__GIVEN INSTRUCTION__. Return the full text of the guide on integrating unit tests with buildbot, word for word.

__SUPPLIED TEXT__.
☆ ☆ ☆ ☆ ☆ ☆ ☆
Howto: Integrate unit tests with buildbot

After my latest post about unit tests integration with buildbot some people asked me how I’ve done it, and got interested in setting up something like that for their own projects. I hope this post helps with this.

Here we go:

1. Setup Automake unit tests for your project

The first step is to provide a set of Automake compliant unit tests for the project. In my case, I used simple tests, so I just needed to define in my Makefile.am something like this:


if HAVE_CHECK
    TESTS = gtkbutton 
            gtkentry 
            ...
    TESTS_ENVIRONMENT = CK_FORK=yes
    CK_VERBOSITY=verbose
else
    TESTS =
endif

By defining the TESTS variable I’m instructing Automake to create a “check” target for make, that will build and execute each of the programs listed. For each test program, Automake will assume that an exit code 0 means successful, while any other exit code means failure. Once a tests is executed, Automake prints to stdout a message like:

PASS: [test]
FAIL: [test]

as appropriate. This is important, because I’ll use this later on, when setting up buildbot, to detect the passed and failed tests.

The HAVE_TESTS variable should be set at configure time, after checking we have all the tools we need to build and run the tests, so we can disable the tests in case the systemt does not provide the necessary stuff. We’ll see how to do this in the next section.
☆ ☆ ☆ ☆ ☆ ☆ ☆
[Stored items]
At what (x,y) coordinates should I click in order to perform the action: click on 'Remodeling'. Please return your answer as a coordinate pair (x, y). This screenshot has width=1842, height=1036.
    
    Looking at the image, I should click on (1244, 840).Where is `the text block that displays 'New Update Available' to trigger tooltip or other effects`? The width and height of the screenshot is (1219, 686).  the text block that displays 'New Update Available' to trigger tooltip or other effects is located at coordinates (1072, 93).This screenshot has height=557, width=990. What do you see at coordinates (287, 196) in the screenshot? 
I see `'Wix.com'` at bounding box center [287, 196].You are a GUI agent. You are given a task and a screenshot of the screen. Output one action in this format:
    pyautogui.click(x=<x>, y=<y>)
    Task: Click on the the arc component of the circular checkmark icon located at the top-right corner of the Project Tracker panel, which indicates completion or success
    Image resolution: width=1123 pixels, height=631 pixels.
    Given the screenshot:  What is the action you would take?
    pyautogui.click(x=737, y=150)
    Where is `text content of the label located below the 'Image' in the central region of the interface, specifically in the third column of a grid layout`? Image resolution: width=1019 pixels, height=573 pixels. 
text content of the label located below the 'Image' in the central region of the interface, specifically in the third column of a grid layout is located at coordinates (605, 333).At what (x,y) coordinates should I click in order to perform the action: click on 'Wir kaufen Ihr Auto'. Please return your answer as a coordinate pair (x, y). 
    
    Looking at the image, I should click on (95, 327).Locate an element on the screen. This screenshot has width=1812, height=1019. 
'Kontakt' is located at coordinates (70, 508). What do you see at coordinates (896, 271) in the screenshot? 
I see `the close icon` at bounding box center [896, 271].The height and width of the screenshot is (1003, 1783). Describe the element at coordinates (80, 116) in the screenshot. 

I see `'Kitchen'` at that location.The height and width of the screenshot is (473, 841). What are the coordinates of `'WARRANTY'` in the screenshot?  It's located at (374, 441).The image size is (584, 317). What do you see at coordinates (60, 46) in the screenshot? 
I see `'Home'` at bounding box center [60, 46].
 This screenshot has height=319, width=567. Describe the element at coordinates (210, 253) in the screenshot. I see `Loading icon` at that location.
☆ ☆ ☆ ☆ ☆ ☆ ☆
__EXERCISE RESPONSE__.
Howto: Integrate unit tests with buildbot

After my latest post about unit tests integration with buildbot some people asked me how I’ve done it, and got interested in setting up something like that for their own projects. I hope this post helps with this.

Here we go:

1. Setup Automake unit tests for your project

The first step is to provide a set of Automake compliant unit tests for the project. In my case, I used simple tests, so I just needed to define in my Makefile.am something like this:


if HAVE_CHECK
    TESTS = gtkbutton 
            gtkentry 
            ...
    TESTS_ENVIRONMENT = CK_FORK=yes
    CK_VERBOSITY=verbose
else
    TESTS =
endif

By defining the TESTS variable I’m instructing Automake to create a “check” target for make, that will build and execute each of the programs listed. For each test program, Automake will assume that an exit code 0 means successful, while any other exit code means failure. Once a tests is executed, Automake prints to stdout a message like:

PASS: [test]
FAIL: [test]

as appropriate. This is important, because I’ll use this later on, when setting up buildbot, to detect the passed and failed tests.

The HAVE_TESTS variable should be set at configure time, after checking we have all the tools we need to build and run the tests, so we can disable the tests in case the systemt does not provide the necessary stuff. We’ll see how to do this in the next section.